Nabucco
Pubblico che finalmente ricopre tutti gli spazi del mitico anfiteatro veronese in una serata caldissima e grande spettacolo in palcoscenico, queste sono le caratteristiche di una premiere a Verona della monumentale e splendida opera verdiana che decretò il successo del suo compositore in quel lontano 9 marzo del 1842 al Teatro alla Scala di Milano. In scena proprio il tempio della lirica milanese, ricostruito sull’enorme palco areniano, perché il regista Arnaud Bernard ambienta l’azione nella Milano delle 5 giornate occupata dagli Austriaci. In verità scelta suggestiva ed a tratti emozionante, anche se snatura un po’ l’azione ( Zaccaria quando chiede al Levita di portare i sacri rotoli della Torah-Il santo codice reca… è poco credibile visto che nella versione scelta dal regista francese è un capo politico, verosimilmente un carbonaro) e confonde gli spettatori meno addentro alla cultura operistica ed anche storica. Disturbano anche le continue corse avanti indietro di comparse ed atletici artisti del coro e tutto sembra incentrato sull’intenzione di stupire chi assiste allo spettacolo . Anche qui in pratica una regia con buone intenzioni che non riesce a svolgere fino in fondo. Ma ci pensa la parte musicale e vocale ad affascinare e sedurre il pubblico. A cominciare dal maestro israeliano Daniel Oren che ha completamente fatto sua la partitura di Nabucco, rendendo personale e vibrante ogni singolo accento e nota, infiammando l’Orchestra della Fondazione Arena, molto brava nel seguirlo, con una menzione speciale alla sezione dei violoncelli dal suono caldo ed avvolgente e coinvolgendo solisti e coro con tutto il corpo e con gestualità sapiente . Il pubblico non lo asseconda nel suo desiderio di far sentire l’etereo finale in pianissimo del magico Va pensiero, applaudendo subito alla fine dell’ultima nota ed il grande direttore, con simpatia ed estro da mattatore si volta e comunica alla moltitudine che accetta di fare il tradizionale Bis se alla fine non ci sarà l’applauso subito. Purtroppo non verrà esaudito.

_ _ _

◆ Problema breve
Rispondi alle seguenti domande sull'articolo dedicato al Nabucco all'Arena di Verona.
1. In quale data e in quale teatro l'opera decretò il successo del suo compositore?
2. In quale città e in quale periodo il regista Arnaud Bernard ambienta l'azione?
3. A quale sezione dell'orchestra va una menzione speciale?

◆ Contenuto del dataset
_ _ _

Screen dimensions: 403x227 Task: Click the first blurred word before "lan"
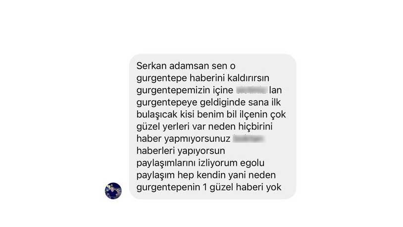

_ _ _

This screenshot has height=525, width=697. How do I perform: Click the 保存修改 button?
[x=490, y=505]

_ _ _

◆ Compito svolto
1. Il 9 marzo 1842, al Teatro alla Scala di Milano.
2. Nella Milano delle 5 giornate occupata dagli Austriaci.
3. Alla sezione dei violoncelli.